───── Passage shown
Eric Copeland - Mixbone 2x 12" (Pre-Order)
*PRE-ORDER* 2x 12" EP on heavyweight black vinyl, limited to 300 copies.
Ships out approximately first week of March.
1) Mixer Shredder (LNS Remix)
2) Neckbone (NHK yx Koyxen Remix)
3) Mixer Shredder (Physical Therapy's Tegel Mix)
4) Neckbone (Cooper Saver Remix)
5) Mixer Shredder (Machine Woman Remix)
6) Neckbone (Machine Woman Remix)
7) Mixer Shredder (Physical Therapy's Gatwick Mix)
On the Mixbone EP, two tracks from Eric Copeland’s 2017 record Goofballs get reworked by five of leftfield electronic music’s heaviest hitters. The Goofballs LP finds the Black Dice founding member conducting hectic, dancefloor-oriented experiments; The Vinyl Factory called it a “mangled, spangled journey into the fringes of industrial disco and hallucinatory club tackle.”Mixbone capitalizes on this direction with remixes that recontextualize and reshape the propulsive energy of the original songs into wholly different forms.
New York techno powerhouse and Allergy Season boss Physical Therapy contributes two aptly named takes on “Mixer Shredder” – the “Tegel Mix” churns with industrial EBM low-end, and the breakbeat and wubby bassline make the “Gatwick Mix” unmistakably English. NHK yx Koyxen remixes Eric for the second time, with a jittery and woozy electro interpretation of “Neckbone.”Cooper Saver, best known for his Far Away parties in Los Angeles, turns in one of the most unexpected remixes, keeping it 4/4 and creating what sounds like Shep Pettibone making acid house.
──────────
───── Data provided
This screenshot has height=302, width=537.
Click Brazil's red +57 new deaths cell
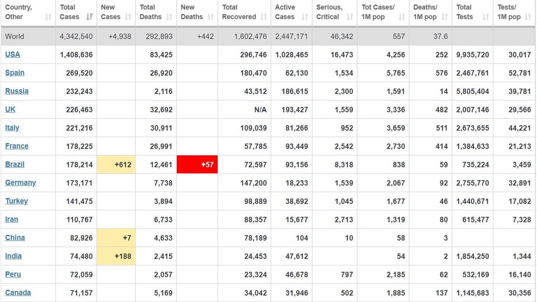click(x=197, y=164)
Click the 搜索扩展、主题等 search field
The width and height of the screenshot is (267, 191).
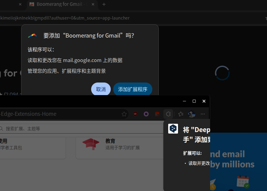point(82,129)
──────────
Update the Mixbone pre-order page text starting with "2) Neckbone (NHK" and going on through "Neckbone (Machine Woman Remix)", changing every "Remix" to "Edit".

2) Neckbone (NHK yx Koyxen Edit)
3) Mixer Shredder (Physical Therapy's Tegel Mix)
4) Neckbone (Cooper Saver Edit)
5) Mixer Shredder (Machine Woman Edit)
6) Neckbone (Machine Woman Edit)